___ RECORDS PROVIDED ___
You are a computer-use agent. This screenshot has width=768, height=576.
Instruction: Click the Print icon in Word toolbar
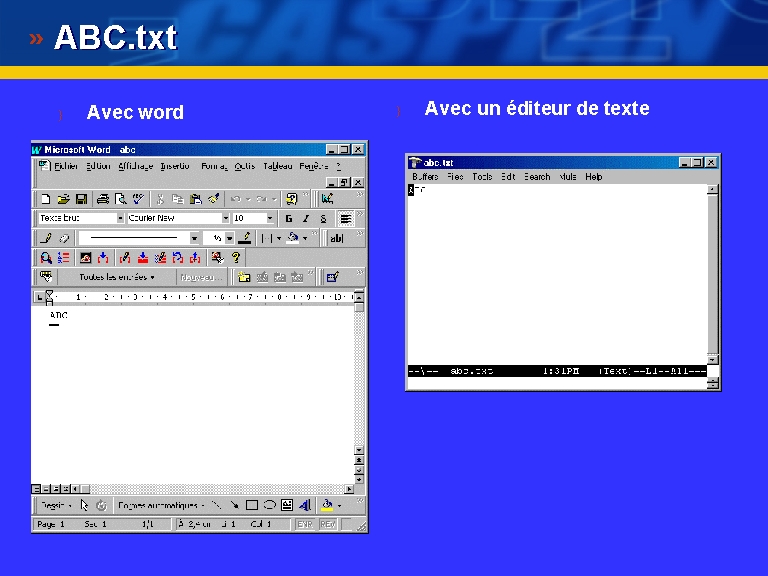click(103, 199)
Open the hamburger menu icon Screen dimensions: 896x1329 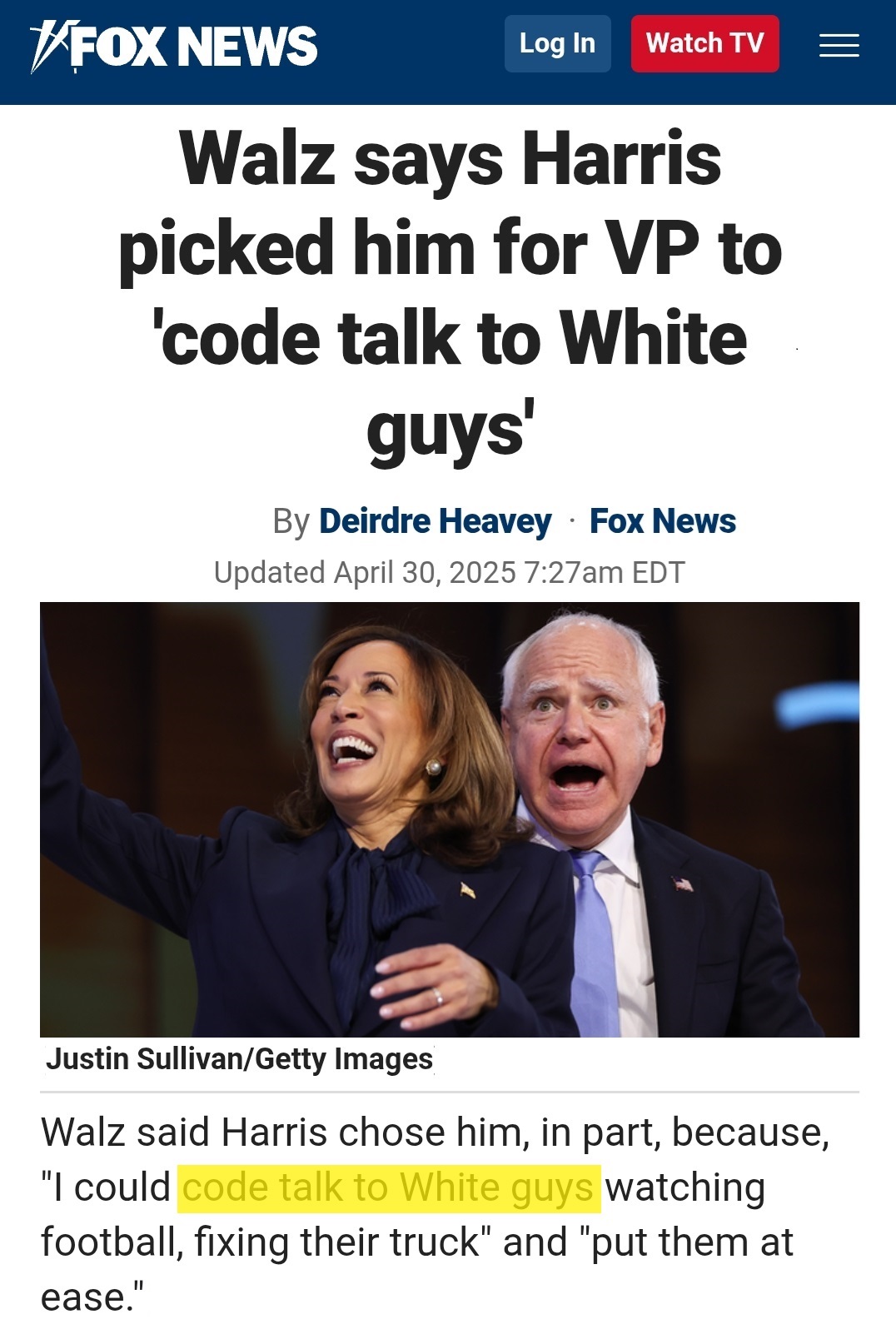point(839,45)
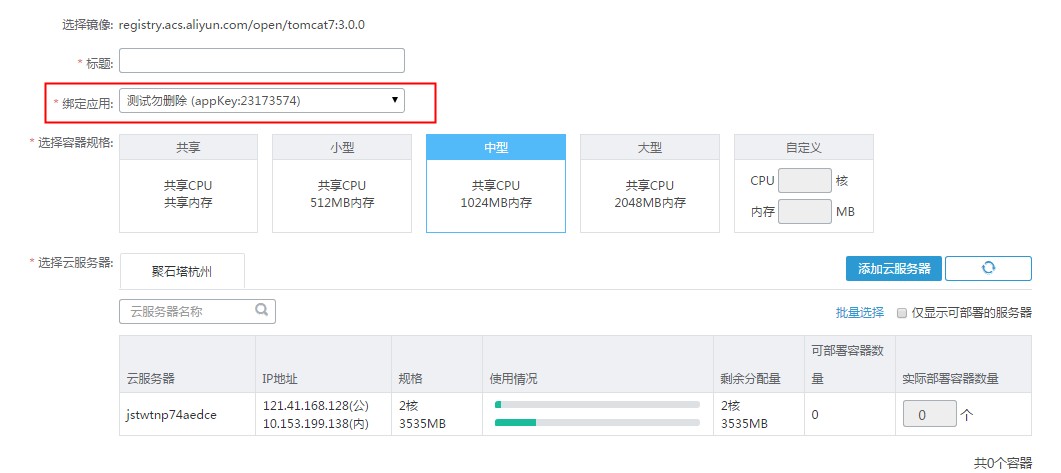
Task: Click the 实际部署容器数量 input box
Action: pos(929,414)
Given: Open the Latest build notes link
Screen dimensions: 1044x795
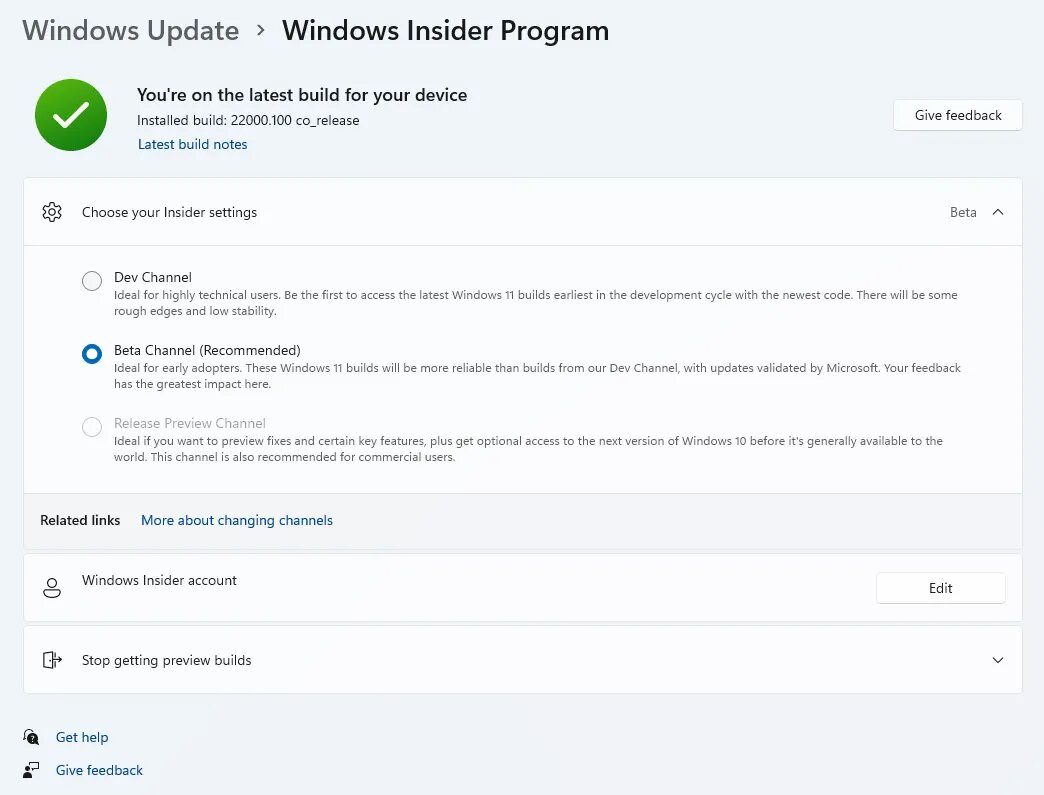Looking at the screenshot, I should click(192, 144).

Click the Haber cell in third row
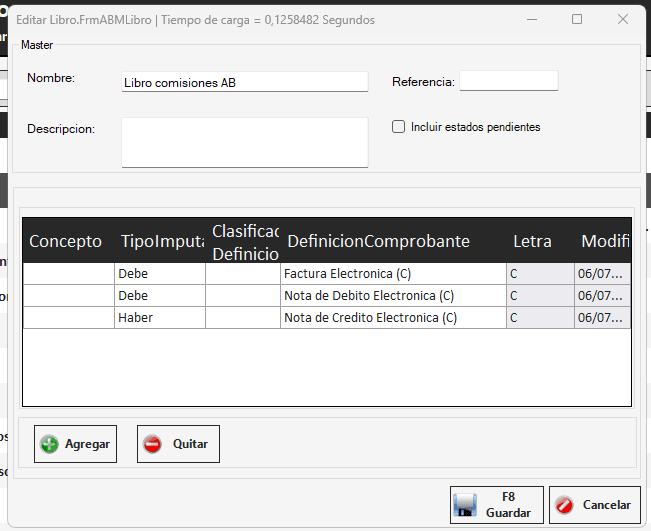(x=160, y=318)
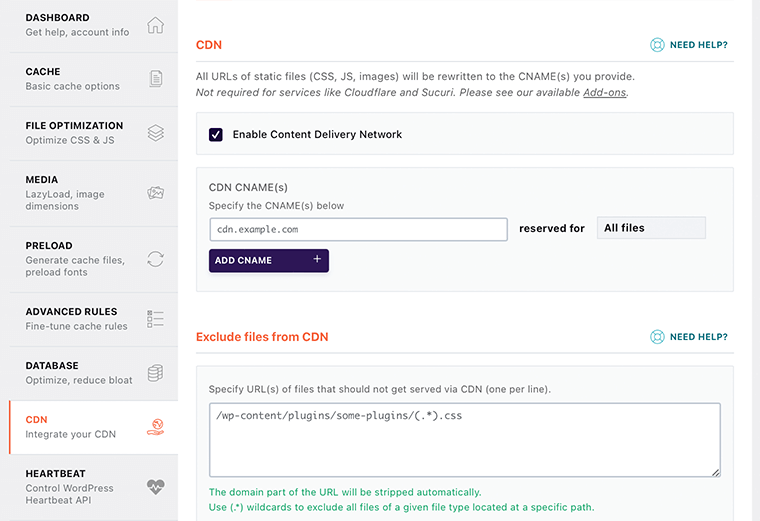Click the CDN hand-globe icon
Screen dimensions: 760x521
(x=155, y=427)
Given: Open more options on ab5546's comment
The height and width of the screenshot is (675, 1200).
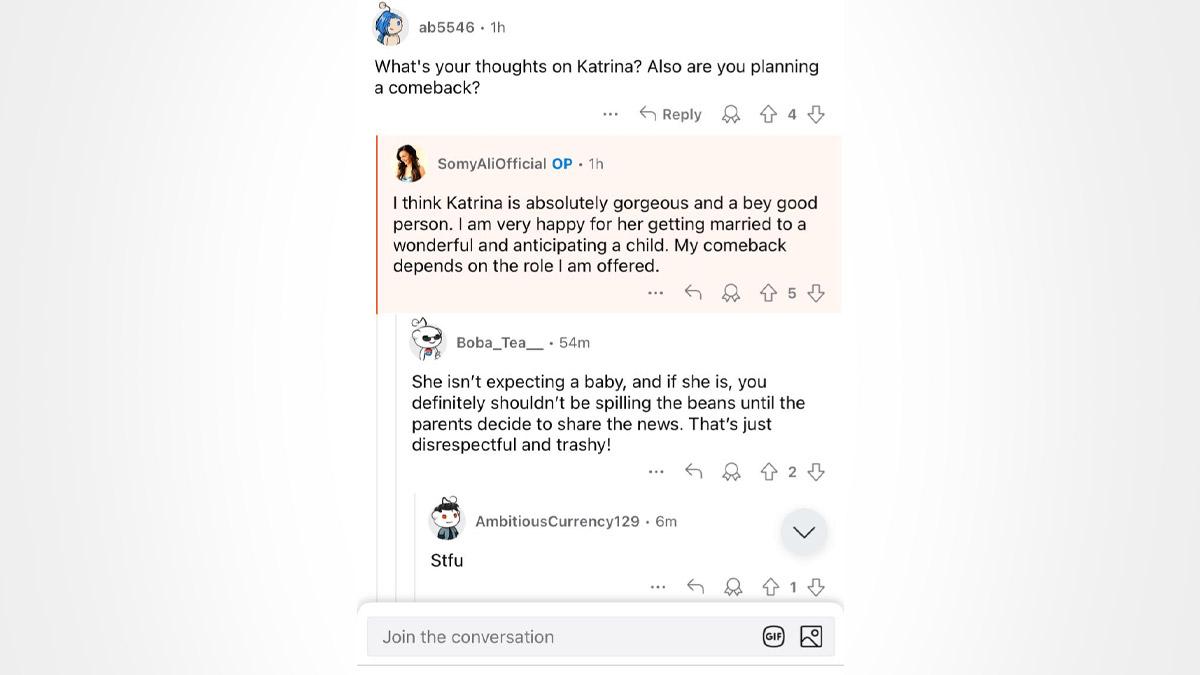Looking at the screenshot, I should 611,115.
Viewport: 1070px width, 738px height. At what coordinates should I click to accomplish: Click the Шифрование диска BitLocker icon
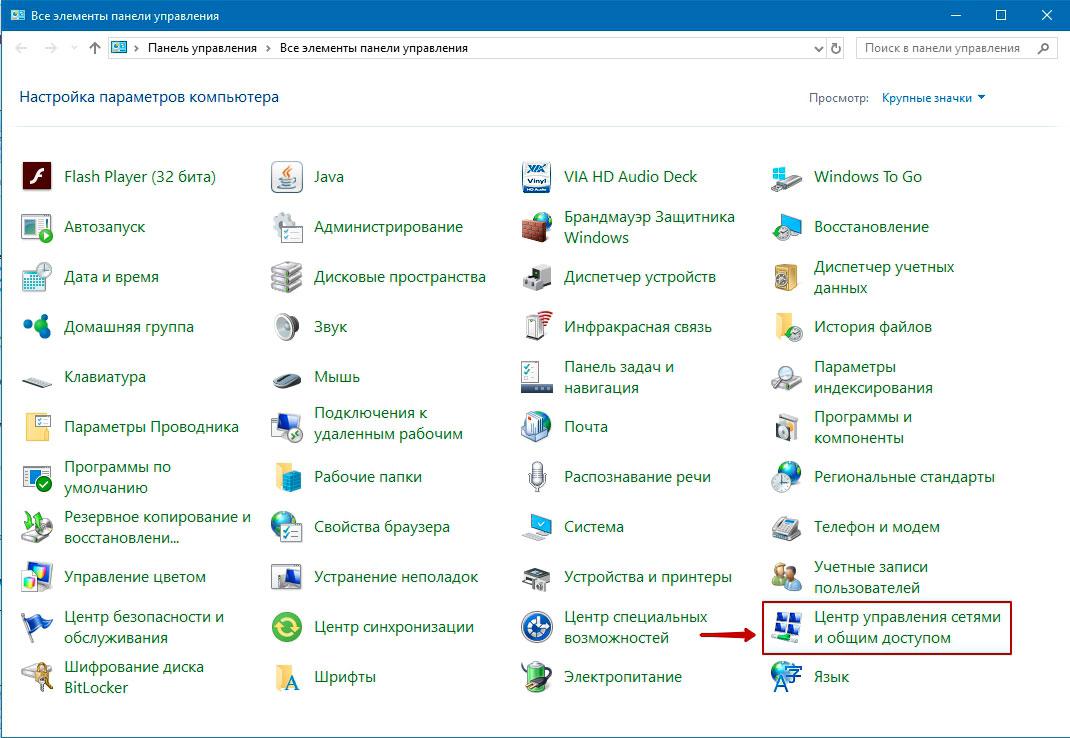[x=37, y=677]
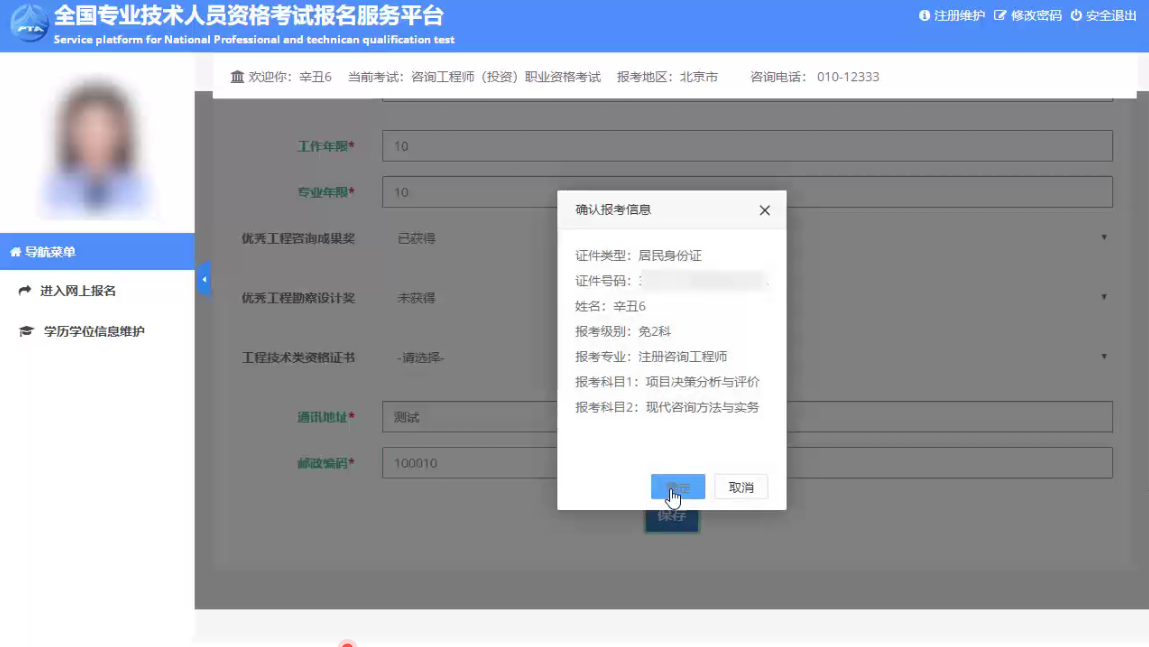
___
→ **YOUR ASSIGNMENT**: Everything from the line with "The height and" through the final line of the material is to be returned exactly, both ends included, apart from the pictures.

→ **SOLUTION FOR THIS TASK**:
The height and width of the screenshot is (675, 1200).
Looking at the screenshot, I should 611,115.
Viewport: 1070px width, 738px height. At what coordinates should I click to accomplish: Click the Шифрование диска BitLocker icon
[x=37, y=677]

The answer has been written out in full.